Thursday, April 15, 2021

FRANKENSTEIN’S GREAT AUNT TILLIE (1984) ½ *

Donald Pleasence (stuck wearing a lousy wig) stars in this excruciating horror-comedy as Dr. Frankenstein’s distant relative, Victor.  Destitute, with nowhere to turn, he and his family members travel to his ancestral castle to look for the good doctor’s hidden treasure.  Meanwhile, the Burgomaster (Aldo Ray) and the town elders want to evict the lot of them, foreclose on the castle, and seize the property (and the gold) for themselves.  It’s only a matter of time before Victor and company resurrect the Frankenstein monster to help them recover the loot.

Normally in a motion picture, scenes flow together sequentially to advance the plot.  Here, the scenes seemingly go around in circles.  To make matters worse, this alleged comedy isn’t funny at all.  (Pleasence and his family live in the village of “Mucklefugger”, which tells you the level of inanity we’re talking about.)  It doesn’t help that the sound is poor, and the accents are thick, so when there is a punchline, it’s hard to tell what was even said. 

Frankenstein’s Great Aunt Tillie was made in ’84, but it’s so crude looking that it feels like a lost movie from the ‘60s.  It’s also borderline incomprehensible as it never stays on one particular plot point for very long.  It’s almost as if someone took an entire season of a television show and whittled it down to a hundred-minute movie.  Because of that, just when you think it’s about to wrap things up, it starts right back up again in an endless loop of nearly unwatchable nonsense. 

For example, when the movie is over, there’s a ten-minute epilogue of unrelated scenes (one including Pleasence selling snake oil) that go on way too long.  The title card that accompanies the epilogue even admits these scenes are nothing more than “Odds and Ends”.  Additionally, the film opens with a title card that reads, “A hundred years later…” but we never get to see what happened a hundred years before!

I guess it wouldn’t matter if the movie was actually funny, but it’s simply a mind-numbing affair any way you slice it.  The only part that had potential was the parody of the scene from Frankenstein where the monster drowns a little girl.  However, it winds up devolving into an unfunny Benny Hill-style chase scene involving her sexed-up older sisters.  (One of whom is named “Horny”.)  I won’t even mention the scene where Donald appears in drag.

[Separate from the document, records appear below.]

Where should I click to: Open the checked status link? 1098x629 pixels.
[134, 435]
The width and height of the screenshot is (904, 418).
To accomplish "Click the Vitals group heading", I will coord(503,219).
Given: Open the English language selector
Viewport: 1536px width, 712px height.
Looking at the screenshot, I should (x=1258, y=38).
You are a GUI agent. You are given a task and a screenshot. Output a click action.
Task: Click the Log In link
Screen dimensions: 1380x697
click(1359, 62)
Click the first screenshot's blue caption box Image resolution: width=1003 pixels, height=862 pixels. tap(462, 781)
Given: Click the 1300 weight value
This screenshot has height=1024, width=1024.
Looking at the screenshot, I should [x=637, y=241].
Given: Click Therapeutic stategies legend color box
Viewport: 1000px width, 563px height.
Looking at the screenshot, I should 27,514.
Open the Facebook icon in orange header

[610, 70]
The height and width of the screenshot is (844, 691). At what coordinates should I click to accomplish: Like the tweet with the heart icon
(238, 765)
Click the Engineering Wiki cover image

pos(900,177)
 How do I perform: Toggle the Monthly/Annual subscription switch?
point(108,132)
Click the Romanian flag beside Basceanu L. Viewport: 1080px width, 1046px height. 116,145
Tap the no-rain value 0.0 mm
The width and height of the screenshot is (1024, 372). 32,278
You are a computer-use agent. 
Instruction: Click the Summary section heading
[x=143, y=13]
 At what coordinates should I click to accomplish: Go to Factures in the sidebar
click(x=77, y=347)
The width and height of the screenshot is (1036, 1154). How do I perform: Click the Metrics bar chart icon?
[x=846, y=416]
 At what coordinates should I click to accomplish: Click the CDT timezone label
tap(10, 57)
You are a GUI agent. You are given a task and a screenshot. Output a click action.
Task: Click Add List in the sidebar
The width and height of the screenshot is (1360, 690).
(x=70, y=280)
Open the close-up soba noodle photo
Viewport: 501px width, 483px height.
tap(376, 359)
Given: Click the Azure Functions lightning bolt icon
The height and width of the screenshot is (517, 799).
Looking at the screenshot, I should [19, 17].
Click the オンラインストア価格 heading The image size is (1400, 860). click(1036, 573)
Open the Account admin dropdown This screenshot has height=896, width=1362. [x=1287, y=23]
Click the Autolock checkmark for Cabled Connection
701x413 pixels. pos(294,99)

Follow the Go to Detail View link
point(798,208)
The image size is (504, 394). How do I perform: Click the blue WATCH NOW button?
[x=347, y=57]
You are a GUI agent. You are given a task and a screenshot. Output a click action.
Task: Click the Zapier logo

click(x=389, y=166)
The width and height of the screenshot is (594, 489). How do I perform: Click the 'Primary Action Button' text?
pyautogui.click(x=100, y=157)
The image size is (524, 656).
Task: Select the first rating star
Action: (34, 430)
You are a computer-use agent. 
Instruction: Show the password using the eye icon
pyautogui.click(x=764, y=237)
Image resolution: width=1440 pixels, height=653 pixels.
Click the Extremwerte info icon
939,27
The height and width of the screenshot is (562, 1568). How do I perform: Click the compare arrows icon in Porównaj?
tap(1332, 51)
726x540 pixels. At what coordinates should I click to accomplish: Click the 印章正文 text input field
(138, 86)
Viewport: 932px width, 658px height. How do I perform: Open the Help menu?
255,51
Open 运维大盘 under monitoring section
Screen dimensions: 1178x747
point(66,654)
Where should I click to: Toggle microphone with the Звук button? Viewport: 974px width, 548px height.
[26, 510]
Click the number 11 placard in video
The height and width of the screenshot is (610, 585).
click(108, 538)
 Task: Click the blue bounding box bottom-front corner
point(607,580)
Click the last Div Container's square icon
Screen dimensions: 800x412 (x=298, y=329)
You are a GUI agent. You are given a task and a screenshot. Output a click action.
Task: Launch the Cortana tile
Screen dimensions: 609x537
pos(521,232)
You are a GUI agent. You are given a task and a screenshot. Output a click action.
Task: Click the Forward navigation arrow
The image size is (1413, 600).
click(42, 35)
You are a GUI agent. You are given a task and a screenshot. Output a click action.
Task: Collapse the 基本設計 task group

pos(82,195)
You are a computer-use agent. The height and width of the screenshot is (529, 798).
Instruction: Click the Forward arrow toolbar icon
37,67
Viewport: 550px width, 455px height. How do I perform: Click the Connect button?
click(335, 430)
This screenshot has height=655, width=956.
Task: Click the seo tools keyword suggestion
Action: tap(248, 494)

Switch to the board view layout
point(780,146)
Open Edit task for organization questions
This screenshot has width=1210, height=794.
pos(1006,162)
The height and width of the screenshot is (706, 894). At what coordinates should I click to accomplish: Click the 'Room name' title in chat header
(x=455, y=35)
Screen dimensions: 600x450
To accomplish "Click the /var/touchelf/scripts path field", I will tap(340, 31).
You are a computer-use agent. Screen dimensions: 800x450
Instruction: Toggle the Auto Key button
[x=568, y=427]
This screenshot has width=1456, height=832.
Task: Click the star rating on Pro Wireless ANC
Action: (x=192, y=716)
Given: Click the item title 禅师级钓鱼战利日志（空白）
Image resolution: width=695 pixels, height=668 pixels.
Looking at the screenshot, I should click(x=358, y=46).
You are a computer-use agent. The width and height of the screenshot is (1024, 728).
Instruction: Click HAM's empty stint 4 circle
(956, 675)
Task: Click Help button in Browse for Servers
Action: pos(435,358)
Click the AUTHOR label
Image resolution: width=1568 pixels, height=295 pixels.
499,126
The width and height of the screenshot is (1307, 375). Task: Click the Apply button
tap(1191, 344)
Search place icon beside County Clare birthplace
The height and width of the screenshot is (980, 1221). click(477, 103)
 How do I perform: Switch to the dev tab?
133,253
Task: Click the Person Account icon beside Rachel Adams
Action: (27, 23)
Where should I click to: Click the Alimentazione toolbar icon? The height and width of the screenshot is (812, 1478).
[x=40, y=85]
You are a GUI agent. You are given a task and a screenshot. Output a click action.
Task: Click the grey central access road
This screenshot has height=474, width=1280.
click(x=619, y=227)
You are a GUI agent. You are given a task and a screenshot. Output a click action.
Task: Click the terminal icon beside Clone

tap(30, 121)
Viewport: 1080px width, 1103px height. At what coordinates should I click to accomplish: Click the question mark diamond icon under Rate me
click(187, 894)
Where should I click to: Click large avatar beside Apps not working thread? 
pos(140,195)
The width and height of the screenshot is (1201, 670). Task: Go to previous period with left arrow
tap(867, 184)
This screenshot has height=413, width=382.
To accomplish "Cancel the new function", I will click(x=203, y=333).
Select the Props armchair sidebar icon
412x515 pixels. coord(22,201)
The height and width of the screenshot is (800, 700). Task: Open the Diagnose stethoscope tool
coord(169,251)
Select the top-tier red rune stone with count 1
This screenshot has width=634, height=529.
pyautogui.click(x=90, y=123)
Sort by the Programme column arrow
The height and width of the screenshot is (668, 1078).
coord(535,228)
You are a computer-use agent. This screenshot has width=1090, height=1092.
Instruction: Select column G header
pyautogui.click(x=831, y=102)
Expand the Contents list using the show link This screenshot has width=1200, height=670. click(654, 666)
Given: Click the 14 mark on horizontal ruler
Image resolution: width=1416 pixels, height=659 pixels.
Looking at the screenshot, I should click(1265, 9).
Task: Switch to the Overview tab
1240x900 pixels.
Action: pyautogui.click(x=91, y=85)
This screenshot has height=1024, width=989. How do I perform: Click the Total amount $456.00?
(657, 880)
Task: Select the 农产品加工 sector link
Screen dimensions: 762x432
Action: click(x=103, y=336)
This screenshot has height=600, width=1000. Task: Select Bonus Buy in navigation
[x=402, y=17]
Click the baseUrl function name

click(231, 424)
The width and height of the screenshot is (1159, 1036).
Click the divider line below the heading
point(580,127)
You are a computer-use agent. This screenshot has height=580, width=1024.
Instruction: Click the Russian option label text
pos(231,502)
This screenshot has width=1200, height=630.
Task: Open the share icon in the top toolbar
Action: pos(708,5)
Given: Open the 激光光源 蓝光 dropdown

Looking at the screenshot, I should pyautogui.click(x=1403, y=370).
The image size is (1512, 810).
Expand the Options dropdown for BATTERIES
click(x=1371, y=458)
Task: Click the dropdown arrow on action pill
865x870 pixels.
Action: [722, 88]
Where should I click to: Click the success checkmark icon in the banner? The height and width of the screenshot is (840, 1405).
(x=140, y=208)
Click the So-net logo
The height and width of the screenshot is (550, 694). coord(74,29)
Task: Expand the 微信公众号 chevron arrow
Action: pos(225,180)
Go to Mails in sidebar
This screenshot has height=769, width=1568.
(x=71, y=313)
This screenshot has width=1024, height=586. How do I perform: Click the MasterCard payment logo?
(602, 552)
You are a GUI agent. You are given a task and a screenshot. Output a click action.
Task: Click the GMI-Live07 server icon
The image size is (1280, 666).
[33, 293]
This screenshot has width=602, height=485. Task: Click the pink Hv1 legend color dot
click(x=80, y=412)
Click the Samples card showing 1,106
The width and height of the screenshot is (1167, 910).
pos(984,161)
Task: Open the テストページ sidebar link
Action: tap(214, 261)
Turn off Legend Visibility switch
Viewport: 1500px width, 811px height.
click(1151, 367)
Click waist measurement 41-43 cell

Just when you think it can’t get any weirder, Zsa Zsa Gabor shows up in a cameo.  It’s only a brief scene; a montage in which she has no dialogue.  I’m sure she was glad about that.  Aldo, Donald, and Zsa Zsa have made some bad movies before, but this might be all three stars’ career low point, which is really saying something. 

I guess I should mention that Miguel Angel Fuentes plays the monster.  He and Pleasence were also in the awful The Puma Man together.  Here’s the kicker, folks:  The Puma Man looks downright Shakespearean compared to this!

1 comment:

  1. I thought Puma Man was pretty decent, this not so much.